Fast forward several years to 2014, a marriage and one grandchild later: our Christmas trees-mine and my mother’s- arrive at the same time on the same day aboard the same truck because she – a savvy grandmother- orders hers online too. Hers usually goes up on its stand first, the decorating takes the better half of a week and when she is finally finished with its half seventies, half contemporary chique look, she begins the lengthy process of comparison. Keeping up with the Jones’ we all know is a dangerous game but my mother is like the domestic version of a chess master. After every Christmas Cocktail party, she asks someone in the family,

“What did you think of their tree?”

“It was nice.”

“It was way too puny for that enormous and ostentatious living room.”

“Oh.”

“It would have looked better if the lights twinkled instead of flickered.”

“What’s the difference?”

“There is a huge difference, I might come down with epilepsy from looking at that tree for too long, I had to turn my back.”

“Does your tree twinkle or flicker?”

“Of course it twinkles! Who do you think I am?”

“A Christmas Nazi”

————

Exercise A -
Rewrite the paragraph of the Christmas tree essay that begins "Fast forward several years to 2014" as a shorter summary, keeping its main facts.
Exercise B -
In the Christmas tree essay, how does the mother get her tree?
Exercise C -
Continue the Christmas tree essay from its final line, "A Christmas Nazi."

————

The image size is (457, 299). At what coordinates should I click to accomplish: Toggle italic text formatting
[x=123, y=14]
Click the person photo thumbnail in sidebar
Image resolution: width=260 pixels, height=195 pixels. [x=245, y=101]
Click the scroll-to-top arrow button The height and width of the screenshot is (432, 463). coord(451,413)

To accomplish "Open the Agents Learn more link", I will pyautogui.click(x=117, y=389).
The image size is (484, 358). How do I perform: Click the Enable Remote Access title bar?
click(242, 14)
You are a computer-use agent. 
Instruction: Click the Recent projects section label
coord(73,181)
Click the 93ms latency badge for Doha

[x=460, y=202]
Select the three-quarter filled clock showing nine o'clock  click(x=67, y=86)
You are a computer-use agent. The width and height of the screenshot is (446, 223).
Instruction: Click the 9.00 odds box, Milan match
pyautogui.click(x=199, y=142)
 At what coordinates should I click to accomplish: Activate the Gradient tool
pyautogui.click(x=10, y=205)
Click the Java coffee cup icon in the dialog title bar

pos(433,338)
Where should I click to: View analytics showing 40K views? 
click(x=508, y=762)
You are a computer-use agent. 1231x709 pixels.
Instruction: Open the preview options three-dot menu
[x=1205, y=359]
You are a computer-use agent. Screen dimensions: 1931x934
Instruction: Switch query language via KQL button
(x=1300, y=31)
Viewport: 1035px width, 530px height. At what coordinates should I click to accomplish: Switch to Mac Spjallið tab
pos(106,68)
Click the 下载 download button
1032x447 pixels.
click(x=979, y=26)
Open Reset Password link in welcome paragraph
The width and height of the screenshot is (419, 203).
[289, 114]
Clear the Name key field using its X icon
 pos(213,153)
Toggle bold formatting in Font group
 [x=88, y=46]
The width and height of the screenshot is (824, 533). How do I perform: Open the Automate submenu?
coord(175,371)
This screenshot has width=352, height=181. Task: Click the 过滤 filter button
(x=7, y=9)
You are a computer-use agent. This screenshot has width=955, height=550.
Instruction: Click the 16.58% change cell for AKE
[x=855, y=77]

————

Output A -
By 2014, after a marriage and one grandchild, the narrator's and the mother's Christmas trees arrive on the same day on the same truck, because the mother also orders hers online. Her tree usually goes up first. Decorating it in a half-seventies, half-contemporary style takes most of a week, and then she begins comparing. She plays the Joneses game like a domestic chess master, and after every Christmas cocktail party she asks someone in the family what they thought of the hosts' tree.

Output B -
She orders it online.

Output C -
After mom’s Christmas tree has been finished in all its glory she takes to yelling at me as she drives out the driveway,

“You better put that tree in a bucket of water or it will die on your doorstep! “

“Okay mom, Ill make Chris do it tonight.”

A few days later we would get the tree up and she would again drive by.

“I don’t see any lights on that tree.”

“We are planning on decorating the tree this weekend.”

As soon as the lights are up she arrives on the doorstep,

“Here is a gift, it’s a (2014) ornament, why don’t I put it on the tree to get you started with the decoration.”

A few days later if she sees anything hanging off the tree, the star, a Christmas Mickey Mouse, or her ornament, she arrives, dressed head to toe in red and green, with a santa hat, and musical earrings playing “Joy to the World.” She looks the tree up and down, shaking her head.

“You need to put ornaments around the back you know.”

“Why no one is going to see them?”

“But everyone will be able to tell by the way the tree leans.”

“No one will know.”

“You never brush the back of your hair either and it’s a rats nest!”

“Mom!”

“You need to put more ornaments lower down and higher up.”

If I didn’t distract her she would start rearranging the ornaments.

“Don’t you have any more?”

“No.”

I think she thinks of a Christmas tree as some sort of emblem of how well you are doing in life, how creative, how affluent, how organized, how family orientated and how much you care about Christmas, and lets not leave out Jesus Christ. He should be at the top of every Christmas tree.

“Where is the nativity?”

“We don’t have one.”

“You have to have a nativity!”

“No we don’t.”

“You have to have a nativity now that you have a child.”

“I am a heathen, remember.”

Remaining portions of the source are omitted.